SOURCE TEXT ::
------------------------------------

Southlanders bring ‘Hunger Games’ home
BY DONNA VICKROY email@example.com July 24, 2012 7:54PM
Nic Mitchell (left) ambushes Brendan Borgman during a re-enactment of "The Hunger Games" at the Cook County Forest Preserve's Turtlehead Lake on Sunday. | Donna Vickroy~Sun-Times Media
Updated: August 26, 2012 6:07AM
Brendan Borgman thought he had a good strategy. He would wait until all of the other “warriors” had chosen their weapons and run off into the woods. Then he would take whatever was left and head out after them.
The leftovers included plastic bats and a Nerf revolver.
The plan backfired, however, when his gun jammed and Borgman, 20, was tackled and de-flagged to become the first victim in Jake Ganzer’s rendition of “The Hunger Games” on Sunday at Turtlehead Lake, near 135th Street and Harlem Avenue in Orland Township.
“It’s OK,” Borgman said, trotting back toward the game’s starting point. “I get to go back in as a tracker jacker (a genetically altered wasp that causes fictional hallucinations).”
For all those who complain, and there are many, that today’s youth do little more than sit around eating bad food and playing video games, here was evidence to the contrary. Sure, the event may have been an aberration, but it offered hope that the compulsion to play “kick the can” or pickup baseball or any other of myriad spontaneous games still lives.
Dressed mostly in dark-colored workout wear, some 20 youths from Tinley Park and Orland Hills gathered at the Cook County Forest Preserve site about 10 a.m. They stretched, sipped water and got their heads in the game while Ganzer — who devised the three-hour outdoor tournament based on the popular book and movie, “The Hunger Games” — went over the rules.
True to the story, the competitors would race to a weapons station, choose from a host of options, including Nerf guns, dodge balls, plastic swords and tennis balls, and then run for cover in the nearby woods. They would use the weapons to eliminate each other, the lone survivor emerging as victor.
But in a major departure from the fictional blockbuster, there would be no killing. Instead, each participant wore two fabric flags, one symbolizing injury, the other for death. A loss of both flags meant the soldier was out of the game.
Ganzer said he organized the event as a way to celebrate his 20th birthday and because it seemed like a fun thing to do.
“It hasn’t been done,” he said.

------------------------------------

DATA EXTRACTS ::
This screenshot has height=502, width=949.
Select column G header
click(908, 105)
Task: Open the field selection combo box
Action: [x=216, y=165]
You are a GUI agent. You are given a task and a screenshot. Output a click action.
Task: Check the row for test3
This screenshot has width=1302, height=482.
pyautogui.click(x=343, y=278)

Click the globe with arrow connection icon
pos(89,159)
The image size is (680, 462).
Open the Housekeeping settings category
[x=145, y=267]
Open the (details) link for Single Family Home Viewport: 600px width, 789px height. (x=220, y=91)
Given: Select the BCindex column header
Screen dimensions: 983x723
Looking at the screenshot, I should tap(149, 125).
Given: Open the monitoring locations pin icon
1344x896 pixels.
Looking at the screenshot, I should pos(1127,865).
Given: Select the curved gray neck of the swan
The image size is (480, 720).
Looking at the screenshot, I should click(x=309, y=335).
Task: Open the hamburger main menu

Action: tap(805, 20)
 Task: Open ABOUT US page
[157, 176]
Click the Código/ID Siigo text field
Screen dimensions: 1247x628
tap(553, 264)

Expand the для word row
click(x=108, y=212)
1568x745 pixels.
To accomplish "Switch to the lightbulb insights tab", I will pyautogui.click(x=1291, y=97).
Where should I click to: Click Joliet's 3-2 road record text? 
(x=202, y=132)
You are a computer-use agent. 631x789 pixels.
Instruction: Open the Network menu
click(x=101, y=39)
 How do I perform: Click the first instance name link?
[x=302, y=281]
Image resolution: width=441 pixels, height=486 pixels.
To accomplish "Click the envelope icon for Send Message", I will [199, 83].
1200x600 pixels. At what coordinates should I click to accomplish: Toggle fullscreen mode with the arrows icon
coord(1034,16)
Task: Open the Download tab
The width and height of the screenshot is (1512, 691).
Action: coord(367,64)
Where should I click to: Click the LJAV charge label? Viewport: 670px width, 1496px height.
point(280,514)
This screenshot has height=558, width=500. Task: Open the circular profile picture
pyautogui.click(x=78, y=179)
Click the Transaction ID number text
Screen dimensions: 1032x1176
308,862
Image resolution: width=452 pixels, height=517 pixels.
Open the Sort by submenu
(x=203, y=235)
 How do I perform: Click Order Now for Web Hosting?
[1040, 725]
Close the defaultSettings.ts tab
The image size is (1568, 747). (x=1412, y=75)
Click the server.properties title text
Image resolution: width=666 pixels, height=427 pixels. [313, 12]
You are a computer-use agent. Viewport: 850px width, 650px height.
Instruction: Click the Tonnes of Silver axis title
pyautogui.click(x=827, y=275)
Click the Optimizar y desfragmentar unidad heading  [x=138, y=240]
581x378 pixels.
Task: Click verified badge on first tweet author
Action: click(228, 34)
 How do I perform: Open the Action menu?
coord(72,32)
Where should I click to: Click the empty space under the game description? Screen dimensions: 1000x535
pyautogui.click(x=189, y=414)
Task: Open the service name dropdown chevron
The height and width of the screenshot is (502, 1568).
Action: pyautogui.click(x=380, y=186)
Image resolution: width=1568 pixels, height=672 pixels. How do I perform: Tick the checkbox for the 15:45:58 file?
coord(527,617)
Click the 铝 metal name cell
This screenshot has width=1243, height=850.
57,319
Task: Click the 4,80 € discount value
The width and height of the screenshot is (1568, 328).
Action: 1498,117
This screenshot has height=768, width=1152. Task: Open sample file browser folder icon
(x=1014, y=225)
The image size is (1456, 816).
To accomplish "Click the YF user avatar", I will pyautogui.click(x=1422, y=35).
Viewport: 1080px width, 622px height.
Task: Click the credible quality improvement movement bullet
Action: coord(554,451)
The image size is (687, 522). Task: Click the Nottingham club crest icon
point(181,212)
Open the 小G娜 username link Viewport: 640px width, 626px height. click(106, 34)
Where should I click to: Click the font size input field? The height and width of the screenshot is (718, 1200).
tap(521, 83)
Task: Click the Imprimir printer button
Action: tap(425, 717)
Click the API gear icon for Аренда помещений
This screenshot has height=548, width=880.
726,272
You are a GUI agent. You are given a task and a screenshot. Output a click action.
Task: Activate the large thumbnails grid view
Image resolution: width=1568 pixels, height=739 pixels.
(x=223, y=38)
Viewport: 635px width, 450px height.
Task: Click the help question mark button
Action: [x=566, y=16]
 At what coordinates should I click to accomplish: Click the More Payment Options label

------------------------------------

SET OF TASKS ::
a) Rewrite the paragraph of the Hunger Games article that begins "True to the story" as a short bulleted list, keeping its main facts.
b) Reproduce everything in the Hunger Games article from "But in a major" down to "of the game.".
c) Answer these questions from the Hunger Games article:
(i) How old was Brendan Borgman?
(ii) About what time did the youths gather at the forest preserve site?
(iii) What two reasons did Ganzer give for organizing the event?

PER-TASK ANSWERS ::
a)
- Competitors race to a weapons station.
- They choose among options including Nerf guns, dodge balls, plastic swords and tennis balls.
- They run for cover in the nearby woods.
- They use the weapons to eliminate each other, and the lone survivor is the victor.

b)
But in a major departure from the fictional blockbuster, there would be no killing. Instead, each participant wore two fabric flags, one symbolizing injury, the other for death. A loss of both flags meant the soldier was out of the game.

c)
(i) 20
(ii) About 10 a.m.
(iii) To celebrate his 20th birthday, and because it seemed like a fun thing to do.